Tugas dilakukan dengan cepat dan kedua pasukan segera undur diri setelah tugas mereka rampung.
Namun di Korea, kenyataannya tidaklah semudah itu. Tatkala MacArthur menerbitkan pedomannya, pasukan Soviet sudah bercokol di utara garis ke-38 selama beberapa hari setelah memasuki Korea sejak 11 Agustus.
Sedangkan pasukan AS masih dalam proses pengangkutan ke Korea.
Panglima Korps XXIV Letjen John R. Hodge adalah perwira lapangan yang tidak dibekali tugas politik memimpin pemerintahan militer di selatan garis ke-38.
Apalagi keinginan AS hanyalah keluar secepatnya dari Korea, mengingat hasil studi Kepala Staf Gabungan AS tahun 1947 menyimpulkan, Korea tidak begitu penting buat AS. Sikap ini pun diamini oleh Deplu AS.
Di pihak lain, Soviet tahu sekali apa yang diinginkannya. Seperti pada tahun 1903, kini pun Rusia menghendaki adanya “buffer state”, negara penyangga yang bersahabat di perbatasan Asia Timur-nya.
Moskwa paham betul, pemerintahan seperti apa yang paling sesuai buat kepentingannya.
Karena itu tanpa membuang waktu, pada 3 Oktober 1945 dia mengenalkan Kim Il-sung sebagai pemimpin Korea Utara yang akan membentuk pemerintahan komunis sesuai pola Soviet.

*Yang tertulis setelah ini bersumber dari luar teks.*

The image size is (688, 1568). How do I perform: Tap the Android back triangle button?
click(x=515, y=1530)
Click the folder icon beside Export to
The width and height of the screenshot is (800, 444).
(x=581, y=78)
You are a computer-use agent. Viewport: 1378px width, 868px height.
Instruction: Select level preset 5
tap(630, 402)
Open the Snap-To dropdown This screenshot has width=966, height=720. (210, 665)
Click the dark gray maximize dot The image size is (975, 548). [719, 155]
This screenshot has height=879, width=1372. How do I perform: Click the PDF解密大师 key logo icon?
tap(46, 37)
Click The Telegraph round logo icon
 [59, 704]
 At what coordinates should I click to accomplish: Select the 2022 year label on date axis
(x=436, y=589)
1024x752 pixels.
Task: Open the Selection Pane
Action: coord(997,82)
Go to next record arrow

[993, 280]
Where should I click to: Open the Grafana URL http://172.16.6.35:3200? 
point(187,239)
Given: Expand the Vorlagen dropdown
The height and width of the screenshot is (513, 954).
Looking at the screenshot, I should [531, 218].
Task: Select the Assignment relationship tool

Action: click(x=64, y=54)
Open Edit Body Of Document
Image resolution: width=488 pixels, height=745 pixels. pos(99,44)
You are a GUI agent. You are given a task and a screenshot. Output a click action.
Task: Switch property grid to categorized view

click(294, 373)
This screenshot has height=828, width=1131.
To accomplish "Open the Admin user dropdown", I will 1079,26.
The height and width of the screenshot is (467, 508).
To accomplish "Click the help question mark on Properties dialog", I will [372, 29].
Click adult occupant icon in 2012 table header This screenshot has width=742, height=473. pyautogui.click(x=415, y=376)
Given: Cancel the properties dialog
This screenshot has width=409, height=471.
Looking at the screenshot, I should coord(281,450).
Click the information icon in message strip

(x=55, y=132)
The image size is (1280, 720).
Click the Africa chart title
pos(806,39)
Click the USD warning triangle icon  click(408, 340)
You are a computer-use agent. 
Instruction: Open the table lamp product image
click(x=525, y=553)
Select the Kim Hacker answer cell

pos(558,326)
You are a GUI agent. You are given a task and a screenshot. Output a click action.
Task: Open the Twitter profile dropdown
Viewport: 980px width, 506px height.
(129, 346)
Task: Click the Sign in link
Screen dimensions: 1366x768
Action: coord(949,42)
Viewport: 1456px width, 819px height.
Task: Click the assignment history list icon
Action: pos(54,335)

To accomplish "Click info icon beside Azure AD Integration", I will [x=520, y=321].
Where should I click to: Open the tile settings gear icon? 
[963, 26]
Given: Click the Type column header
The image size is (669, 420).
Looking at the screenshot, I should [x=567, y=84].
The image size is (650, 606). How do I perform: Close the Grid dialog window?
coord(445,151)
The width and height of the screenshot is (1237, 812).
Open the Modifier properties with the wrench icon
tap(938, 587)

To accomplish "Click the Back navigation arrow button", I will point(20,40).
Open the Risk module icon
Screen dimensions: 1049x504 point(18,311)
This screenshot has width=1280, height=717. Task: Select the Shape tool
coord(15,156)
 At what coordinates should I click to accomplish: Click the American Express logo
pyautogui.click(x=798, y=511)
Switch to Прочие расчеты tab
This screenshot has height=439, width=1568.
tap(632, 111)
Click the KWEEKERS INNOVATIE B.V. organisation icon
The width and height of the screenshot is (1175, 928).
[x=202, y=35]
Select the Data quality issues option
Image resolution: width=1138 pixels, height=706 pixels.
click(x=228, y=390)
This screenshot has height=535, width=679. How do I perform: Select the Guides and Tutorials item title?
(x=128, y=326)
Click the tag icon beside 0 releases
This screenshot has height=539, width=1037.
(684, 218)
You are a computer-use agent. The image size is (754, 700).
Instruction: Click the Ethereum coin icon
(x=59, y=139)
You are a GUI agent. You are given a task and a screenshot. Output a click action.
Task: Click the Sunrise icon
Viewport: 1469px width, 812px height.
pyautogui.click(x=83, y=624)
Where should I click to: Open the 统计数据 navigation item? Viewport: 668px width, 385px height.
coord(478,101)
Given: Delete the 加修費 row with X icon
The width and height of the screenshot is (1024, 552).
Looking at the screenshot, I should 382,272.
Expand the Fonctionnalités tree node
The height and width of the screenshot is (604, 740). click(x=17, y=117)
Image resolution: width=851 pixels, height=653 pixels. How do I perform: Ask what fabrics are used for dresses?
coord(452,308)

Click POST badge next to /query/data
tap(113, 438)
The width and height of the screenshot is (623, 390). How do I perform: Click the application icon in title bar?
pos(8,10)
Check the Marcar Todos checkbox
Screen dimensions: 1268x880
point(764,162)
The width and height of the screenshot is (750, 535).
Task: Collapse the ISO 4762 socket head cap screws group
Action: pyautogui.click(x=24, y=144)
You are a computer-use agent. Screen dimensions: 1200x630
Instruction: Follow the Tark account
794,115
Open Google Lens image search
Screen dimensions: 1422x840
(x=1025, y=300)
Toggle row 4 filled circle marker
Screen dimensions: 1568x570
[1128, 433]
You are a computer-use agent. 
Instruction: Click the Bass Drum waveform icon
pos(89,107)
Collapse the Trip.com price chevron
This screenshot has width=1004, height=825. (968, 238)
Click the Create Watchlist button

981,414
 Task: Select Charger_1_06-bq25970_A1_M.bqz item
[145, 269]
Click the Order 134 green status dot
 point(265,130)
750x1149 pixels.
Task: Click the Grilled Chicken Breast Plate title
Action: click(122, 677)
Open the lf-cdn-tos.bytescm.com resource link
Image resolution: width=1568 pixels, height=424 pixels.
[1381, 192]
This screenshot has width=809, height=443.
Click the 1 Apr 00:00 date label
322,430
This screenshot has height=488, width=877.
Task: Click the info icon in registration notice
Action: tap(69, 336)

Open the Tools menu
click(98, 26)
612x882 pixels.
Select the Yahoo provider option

Para kader yang telah berpengalaman dalam pengasingan di China atau Rusia, dimanfaatkan dengan cepat.
Sehingga pada 9 September 1948, Republik Rakyat Demokratik Korea (Korut) sudah dapat diproklamasikan sebagai negara merdeka dan berdaulat.
Berlainan dengan proses politik di utara, maka di selatan AS mencoba memasukkan kemerdekaan Korea dalam agenda PBB.
Namun PBB tidak memperoleh kerjasama dari pihak Korea Utara. Karena itu di Korea Selatan pada Mei 1948 diadakan pemilu, yang memilih Majelis Nasional dan Syngman Rhee sebagai presiden pertama Republik Korea.
Negara ini memproklamasikan kemerdekaannya pada 15 Agustus 1948, bersamaan dengan berakhirnya pendudukan tentara AS di Korsel.
Kini Semenanjung itu pun resmi terbelah menjadi dua negara, walau mereka sesungguhnya betul-betul satu bangsa yang homogen, dengan bahasa dan budaya yang sama serupa.
Mereka sesungguhnya punya idealisme sama, ingin mempersatukan bangsa dan tanah airnya.
Namun ideologi dan berbagai kepentingan lainnya, telah menjauhkan cita-cita itu.
Mereka kini bukan hanya terpecah, namun juga saling bermusuhan dengan sikap antipati, saling siap membunuh dan menghancurkan satu sama lain.
Perang saudara telah mereka alami dengan hebat dan penuh kesengsaraan tahun 1950-53.
Namun perang ini resminya belum berakhir, karena mereka tidak mencapai persetujuan damai, hanya sekadar gencatan senjata, yang setiap waktu dapat meletup lagi.
Bahkan kini dengan eskalasi yang luar biasa, karena masuknya ancaman senjata nuklir.